Felix est intelligent et indépendant. L’homme aime sa compagnie. Mais parlons-en aux petites bêtes des jardins, des champs, des toits et des rues. Elles ont un autre avis sur Raminagrobis. Chronique animalière proposée par Tugdual Derville, co-initiateur du Courant pour une écologie humaine.
En abordant le sujet du chat domestique, je m’attaque à un gros morceau, objet de passions contradictoires. Le chat est l’animal de compagnie qui suscite en France le plus d’adulation. Et de rejet. Le préféré des Français, mais aussi le plus détesté. Apprécié pour son élégance et son caractère indépendant, on peut se demander qui du chat ou son maitre apprivoise l’autre.

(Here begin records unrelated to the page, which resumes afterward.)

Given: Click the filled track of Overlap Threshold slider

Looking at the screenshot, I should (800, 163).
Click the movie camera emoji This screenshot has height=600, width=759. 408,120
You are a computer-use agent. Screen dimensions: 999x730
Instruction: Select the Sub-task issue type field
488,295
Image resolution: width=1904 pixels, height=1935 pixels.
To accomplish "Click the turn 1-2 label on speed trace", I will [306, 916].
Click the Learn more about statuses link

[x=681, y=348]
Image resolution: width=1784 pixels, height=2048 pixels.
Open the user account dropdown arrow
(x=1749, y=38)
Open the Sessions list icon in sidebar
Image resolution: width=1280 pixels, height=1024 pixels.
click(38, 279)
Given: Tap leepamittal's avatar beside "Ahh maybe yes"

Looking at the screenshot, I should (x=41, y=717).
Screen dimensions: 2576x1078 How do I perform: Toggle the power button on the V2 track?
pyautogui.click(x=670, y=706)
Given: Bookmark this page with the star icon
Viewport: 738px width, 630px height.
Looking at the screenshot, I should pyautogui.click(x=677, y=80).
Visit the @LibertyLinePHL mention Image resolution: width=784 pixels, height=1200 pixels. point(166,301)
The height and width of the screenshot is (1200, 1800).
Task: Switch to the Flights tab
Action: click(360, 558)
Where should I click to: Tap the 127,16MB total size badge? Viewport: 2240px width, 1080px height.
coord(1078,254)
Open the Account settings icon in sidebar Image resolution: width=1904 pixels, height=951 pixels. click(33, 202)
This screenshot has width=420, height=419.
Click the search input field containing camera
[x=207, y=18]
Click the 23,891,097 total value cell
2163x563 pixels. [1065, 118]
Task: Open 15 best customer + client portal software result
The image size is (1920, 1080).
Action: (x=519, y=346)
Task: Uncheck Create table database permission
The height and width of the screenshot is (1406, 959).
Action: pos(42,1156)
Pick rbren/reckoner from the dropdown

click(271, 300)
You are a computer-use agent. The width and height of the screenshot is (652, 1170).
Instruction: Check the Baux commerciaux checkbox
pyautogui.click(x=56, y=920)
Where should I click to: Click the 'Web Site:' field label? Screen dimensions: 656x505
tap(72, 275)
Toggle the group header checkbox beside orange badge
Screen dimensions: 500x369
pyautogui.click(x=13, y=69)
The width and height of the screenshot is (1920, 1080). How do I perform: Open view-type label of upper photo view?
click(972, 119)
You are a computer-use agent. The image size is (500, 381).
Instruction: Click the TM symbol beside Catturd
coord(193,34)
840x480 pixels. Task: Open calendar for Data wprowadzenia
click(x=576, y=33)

Vous connaissez peut-être la plaisanterie qui pose qu’un chien pense que la main qui le nourrit doit être celle d’un dieu, tandis que le chat conclut que c’est lui qui doit être dieu pour qu’on le nourrisse ainsi gratuitement. Incarnation d’une divinité de l’Egypte antique, il protégeait les moissons contre les rongeurs et les maladies qu’ils transportent. Mais contrairement au chien, dont certaines races continuent de nous rendre service, le mystérieux félin ne sert plus qu’à nous charmer.
Mais attention, Raminagrobis a deux faces. Coté Dr. Jekyll, c’est la peluche douillette qui vient se caresser dans vos jambes en ronronnant avant de sommeiller sur son coussin ; coté Mr Hyde, c’est un prédateur, terreur nocturne d’une foule de petites bêtes.
Or, alors que le nombre de chiens recule en France, le nombre de chats y aurait presque doublé en 20 ans. Sur les 14 millions qui y vivent, 8 à 10 millions seraient errants. La Ligue de protection des oiseaux (LPO) a tiré la sonnette d’alarme. Ce pullulement des chats domestiques dans les villes et les campagnes provoque une véritable hécatombe. La biodiversité est menacée. L’instinct de tuer, émoussé chez nombre de chiens, est intact chez le chat. Même s’il est nourri, la prédation est son passe-temps favori. Un chat errant chasse douze heures par jour. Doté d’une excellente vision nocturne et d’une agilité admirable, il peut sauter jusqu’à deux mètres de haut. Pour les défenseurs des oiseaux, c’est un invasif.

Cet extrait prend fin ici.